GitHub - trustedanalytics-ng/auth-gateway: A gateway for adding and removing authorization data for hadoop components.

#Auth-gateway A gateway for adding and removing authorization data for hadoop components.

General description

When adding a new organization or a new user to TAP platform, there are many steps to perform. Reason of creating Auth-gateway is to keep one point that should be called during manipulations over collections of orgs and users. Auth-gateway will make calls to all Hadoop components in order to keep authorization information in sync. Auth-gateway is accessible via REST API and exposes 5 operations.

Add organization
Delete organization
Add user to organization
Remove user from organization
Synchronize organizations and users
Get organizations and users synchronize state

Because of different authorization methods and communication protocols of Hadoop elements, Auth-gateway has two types of components.
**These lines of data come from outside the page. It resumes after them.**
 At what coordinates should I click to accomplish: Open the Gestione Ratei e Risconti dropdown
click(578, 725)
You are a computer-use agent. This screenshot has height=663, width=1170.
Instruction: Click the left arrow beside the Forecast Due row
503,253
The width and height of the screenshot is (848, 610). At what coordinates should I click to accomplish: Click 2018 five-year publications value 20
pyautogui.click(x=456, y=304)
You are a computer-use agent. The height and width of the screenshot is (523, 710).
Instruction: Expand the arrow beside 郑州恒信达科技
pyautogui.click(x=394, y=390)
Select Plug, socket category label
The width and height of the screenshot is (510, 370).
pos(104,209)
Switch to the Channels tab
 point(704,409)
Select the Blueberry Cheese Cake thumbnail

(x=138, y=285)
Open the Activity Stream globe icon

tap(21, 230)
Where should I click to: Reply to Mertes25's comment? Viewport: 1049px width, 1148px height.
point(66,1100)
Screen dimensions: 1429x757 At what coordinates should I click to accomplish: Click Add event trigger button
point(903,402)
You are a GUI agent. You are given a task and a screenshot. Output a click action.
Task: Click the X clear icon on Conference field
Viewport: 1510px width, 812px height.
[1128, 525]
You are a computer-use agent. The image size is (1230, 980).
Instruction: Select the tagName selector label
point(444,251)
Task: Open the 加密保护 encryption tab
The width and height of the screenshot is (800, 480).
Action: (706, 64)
Auth-gateway providers - responsible for performing changes in authorization structure in one Hadoop element, for instance: changing Access Control Lists in Zookeeper.
Auth-gateway engine - responsible for invoking gateway providers in parallel manner.

Gateway engine description

Gateway-engine uses CompletableFuture to handle parallel invocation of providers and timeouts. It utilize some kind of barrier to wait on end of execution of all providers. If any provider fails, engine logs and returns an error. Error message is proxied to the client.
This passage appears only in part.